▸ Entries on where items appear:
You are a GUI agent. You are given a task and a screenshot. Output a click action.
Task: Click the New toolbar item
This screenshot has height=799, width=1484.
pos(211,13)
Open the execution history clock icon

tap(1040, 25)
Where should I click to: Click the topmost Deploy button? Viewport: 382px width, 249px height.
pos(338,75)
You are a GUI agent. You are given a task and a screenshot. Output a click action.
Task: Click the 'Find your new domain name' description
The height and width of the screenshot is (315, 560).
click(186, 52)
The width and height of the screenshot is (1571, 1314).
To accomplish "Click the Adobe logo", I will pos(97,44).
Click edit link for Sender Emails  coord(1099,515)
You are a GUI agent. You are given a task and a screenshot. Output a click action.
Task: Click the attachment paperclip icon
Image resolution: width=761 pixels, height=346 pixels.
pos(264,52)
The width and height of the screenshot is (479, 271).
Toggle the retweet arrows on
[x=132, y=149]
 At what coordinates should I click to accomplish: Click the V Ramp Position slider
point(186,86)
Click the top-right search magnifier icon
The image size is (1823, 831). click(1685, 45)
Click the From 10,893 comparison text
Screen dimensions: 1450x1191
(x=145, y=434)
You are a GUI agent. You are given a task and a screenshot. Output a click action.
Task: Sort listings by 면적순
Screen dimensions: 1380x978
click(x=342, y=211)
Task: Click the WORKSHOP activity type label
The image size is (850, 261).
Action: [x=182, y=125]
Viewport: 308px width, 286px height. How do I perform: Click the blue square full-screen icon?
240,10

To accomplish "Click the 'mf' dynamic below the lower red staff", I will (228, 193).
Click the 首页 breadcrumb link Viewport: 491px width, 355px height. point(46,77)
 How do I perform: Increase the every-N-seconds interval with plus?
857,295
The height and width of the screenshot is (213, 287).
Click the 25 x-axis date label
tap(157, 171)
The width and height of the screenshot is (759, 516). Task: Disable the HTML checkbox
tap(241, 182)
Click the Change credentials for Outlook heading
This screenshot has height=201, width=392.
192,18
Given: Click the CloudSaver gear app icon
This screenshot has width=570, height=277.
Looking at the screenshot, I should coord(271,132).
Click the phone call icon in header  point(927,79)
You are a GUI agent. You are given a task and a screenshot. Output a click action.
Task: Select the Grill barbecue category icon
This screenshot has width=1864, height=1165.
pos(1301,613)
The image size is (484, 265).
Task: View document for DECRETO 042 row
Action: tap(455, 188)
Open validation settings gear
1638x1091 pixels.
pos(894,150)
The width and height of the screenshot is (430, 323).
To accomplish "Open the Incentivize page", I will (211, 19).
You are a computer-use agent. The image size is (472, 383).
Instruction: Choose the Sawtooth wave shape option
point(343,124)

▸ INSTRUCTIONS TO FOLLOW:
Rename "icon" to "symbol" everywhere it occurs in the rows above, and give all the rows again with nothing else changed.

▸ EXERCISE SOLUTION:
You are a GUI agent. You are given a task and a screenshot. Output a click action.
Task: Click the New toolbar item
This screenshot has height=799, width=1484.
pos(211,13)
Open the execution history clock symbol

tap(1040, 25)
Where should I click to: Click the topmost Deploy button? Viewport: 382px width, 249px height.
pos(338,75)
You are a GUI agent. You are given a task and a screenshot. Output a click action.
Task: Click the 'Find your new domain name' description
The height and width of the screenshot is (315, 560).
click(186, 52)
The width and height of the screenshot is (1571, 1314).
To accomplish "Click the Adobe logo", I will pos(97,44).
Click edit link for Sender Emails  coord(1099,515)
You are a GUI agent. You are given a task and a screenshot. Output a click action.
Task: Click the attachment paperclip symbol
Image resolution: width=761 pixels, height=346 pixels.
pos(264,52)
The width and height of the screenshot is (479, 271).
Toggle the retweet arrows on
[x=132, y=149]
 At what coordinates should I click to accomplish: Click the V Ramp Position slider
point(186,86)
Click the top-right search magnifier symbol
The image size is (1823, 831). click(1685, 45)
Click the From 10,893 comparison text
Screen dimensions: 1450x1191
(x=145, y=434)
You are a GUI agent. You are given a task and a screenshot. Output a click action.
Task: Sort listings by 면적순
Screen dimensions: 1380x978
click(x=342, y=211)
Task: Click the WORKSHOP activity type label
The image size is (850, 261).
Action: [x=182, y=125]
Viewport: 308px width, 286px height. How do I perform: Click the blue square full-screen symbol?
240,10

To accomplish "Click the 'mf' dynamic below the lower red staff", I will (228, 193).
Click the 首页 breadcrumb link Viewport: 491px width, 355px height. point(46,77)
 How do I perform: Increase the every-N-seconds interval with plus?
857,295
The height and width of the screenshot is (213, 287).
Click the 25 x-axis date label
tap(157, 171)
The width and height of the screenshot is (759, 516). Task: Disable the HTML checkbox
tap(241, 182)
Click the Change credentials for Outlook heading
This screenshot has height=201, width=392.
192,18
Given: Click the CloudSaver gear app symbol
This screenshot has width=570, height=277.
Looking at the screenshot, I should coord(271,132).
Click the phone call symbol in header  point(927,79)
You are a GUI agent. You are given a task and a screenshot. Output a click action.
Task: Select the Grill barbecue category symbol
This screenshot has width=1864, height=1165.
pos(1301,613)
The image size is (484, 265).
Task: View document for DECRETO 042 row
Action: tap(455, 188)
Open validation settings gear
1638x1091 pixels.
pos(894,150)
The width and height of the screenshot is (430, 323).
To accomplish "Open the Incentivize page", I will (211, 19).
You are a computer-use agent. The image size is (472, 383).
Instruction: Choose the Sawtooth wave shape option
point(343,124)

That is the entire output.